The origins of the Lincoln Continental date back to 1938, when Edsel Ford commissioned a design of his own specification from Ford Motor Company’s then chief designer, for use on Ford’s 1939 spring vacation. Based on the Lincoln Zephyr’s plans, the first Continental was a convertible, featuring a long flowing hood and a short rear deck featuring an enclosed external spare tire. This styling element came to be an iconic aspect of the Continental design—appearing on every subsequent Lincoln Continental Coupe.

Driving the car around tony Palm Beach in Florida, Edsel noted considerable interest in the car, which looked particularly sleek for its day. He sent a message back to HQ, saying something to the effect of build these and we’ll sell thousands of them. Over the years, he was proven quite right.

That first production Continental appeared as a hand-built V12 powered model in 1940. Production ceased during World War II to concentrate on the war effort, but in 1945, Lincoln came back with a two-model strategy. The big Continentals and the standard Lincoln model range based on the pre-war Zephyr automobiles. However, this strategy was dropped in 1949.

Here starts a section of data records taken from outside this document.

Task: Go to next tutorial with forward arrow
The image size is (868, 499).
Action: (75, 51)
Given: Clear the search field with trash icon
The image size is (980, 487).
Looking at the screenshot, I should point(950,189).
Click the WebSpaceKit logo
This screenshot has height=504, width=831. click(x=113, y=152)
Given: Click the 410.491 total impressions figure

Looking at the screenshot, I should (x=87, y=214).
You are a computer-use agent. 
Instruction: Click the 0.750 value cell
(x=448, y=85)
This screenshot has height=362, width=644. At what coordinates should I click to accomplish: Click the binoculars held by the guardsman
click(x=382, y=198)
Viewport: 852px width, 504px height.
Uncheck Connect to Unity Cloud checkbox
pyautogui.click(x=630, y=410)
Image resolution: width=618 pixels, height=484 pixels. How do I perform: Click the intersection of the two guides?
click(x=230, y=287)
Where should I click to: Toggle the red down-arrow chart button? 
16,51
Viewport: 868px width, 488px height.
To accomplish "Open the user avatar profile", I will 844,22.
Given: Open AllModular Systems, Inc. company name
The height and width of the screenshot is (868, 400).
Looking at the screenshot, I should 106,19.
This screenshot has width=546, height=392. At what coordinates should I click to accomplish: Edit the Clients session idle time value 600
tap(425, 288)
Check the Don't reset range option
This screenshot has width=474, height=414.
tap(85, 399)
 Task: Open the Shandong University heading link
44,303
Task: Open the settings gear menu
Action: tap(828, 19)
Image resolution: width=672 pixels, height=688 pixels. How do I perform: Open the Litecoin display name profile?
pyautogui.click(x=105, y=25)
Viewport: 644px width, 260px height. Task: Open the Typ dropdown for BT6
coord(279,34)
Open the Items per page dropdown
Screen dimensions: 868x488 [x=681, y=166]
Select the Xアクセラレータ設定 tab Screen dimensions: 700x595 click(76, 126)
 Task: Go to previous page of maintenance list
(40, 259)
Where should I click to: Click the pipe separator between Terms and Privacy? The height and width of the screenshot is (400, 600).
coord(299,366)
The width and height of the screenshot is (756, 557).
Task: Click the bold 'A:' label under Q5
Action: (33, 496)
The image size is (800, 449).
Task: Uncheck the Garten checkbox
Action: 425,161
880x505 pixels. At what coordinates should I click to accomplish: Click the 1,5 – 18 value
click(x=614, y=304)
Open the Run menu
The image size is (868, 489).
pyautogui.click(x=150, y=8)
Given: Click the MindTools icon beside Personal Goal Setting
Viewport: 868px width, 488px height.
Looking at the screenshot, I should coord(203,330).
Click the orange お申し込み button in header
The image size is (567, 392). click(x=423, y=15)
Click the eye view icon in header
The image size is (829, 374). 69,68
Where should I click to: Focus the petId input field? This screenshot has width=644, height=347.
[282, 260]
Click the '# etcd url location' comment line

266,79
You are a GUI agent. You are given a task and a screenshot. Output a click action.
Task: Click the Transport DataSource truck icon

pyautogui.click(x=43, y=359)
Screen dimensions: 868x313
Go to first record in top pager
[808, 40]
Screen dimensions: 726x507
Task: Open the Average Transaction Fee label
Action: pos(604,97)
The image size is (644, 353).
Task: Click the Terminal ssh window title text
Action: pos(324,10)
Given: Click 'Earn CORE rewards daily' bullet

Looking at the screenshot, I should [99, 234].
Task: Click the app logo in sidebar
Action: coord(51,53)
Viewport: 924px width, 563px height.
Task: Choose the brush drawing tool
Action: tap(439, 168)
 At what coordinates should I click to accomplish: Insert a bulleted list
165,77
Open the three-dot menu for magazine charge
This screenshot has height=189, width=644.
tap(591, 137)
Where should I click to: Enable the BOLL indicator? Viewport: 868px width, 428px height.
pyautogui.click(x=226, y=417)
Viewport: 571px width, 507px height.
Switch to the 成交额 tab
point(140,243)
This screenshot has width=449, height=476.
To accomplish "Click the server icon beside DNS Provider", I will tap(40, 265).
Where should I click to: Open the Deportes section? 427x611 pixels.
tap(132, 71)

By 1956, the Continental was back. This time as a personal coupe in the guise of the Continental Mark II and a full size sedan sold as a Lincoln. The Continental Mark II car was positioned above the Lincoln marque. The 1956 Lincoln Continental Mark II was essentially hand-built like a Rolls Royce. Ford charged Rolls-Royce money for it too —$10,000 (almost $90,000 in today’s money). Even still, the cars were sold at a loss of some $1000 each.

To stem the losses, the separate Mark division idea was abandoned and the mass-produced Continental Mark III replaced the hand-built Mark II, before being discontinued in 1961. Not to be outdone though, 1961 was also the year Lincoln introduced the Continental sedan model with its iconic “suicide” doors. This version of the Continental was also offered as a convertible, which made it the last American convertible four-door sedan. The rear opening doors were used until 1969.

In 1968, the Mark series coupes were revived, sharing a platform with the Ford Thunderbird,  for the first time, there was no convertible version of the Lincoln coupe. However, the spare tire hump in the trunk did make a comeback, mated with with hidden headlights and a Rolls-Royce-inspired grille. Those features (with the exception of the hidden headlights) would be styling hallmarks of the Mark series of Continental coupes through the remainder of their run, which terminated in 1998, with the Continental Mark VIII.

Meanwhile, the Lincoln Continental sedan ran for nine generations, steadily becoming more luxurious. As of this writing, the last production Lincoln Continental model year was 1998, although a Lincoln Continental concept car was shown in 2002.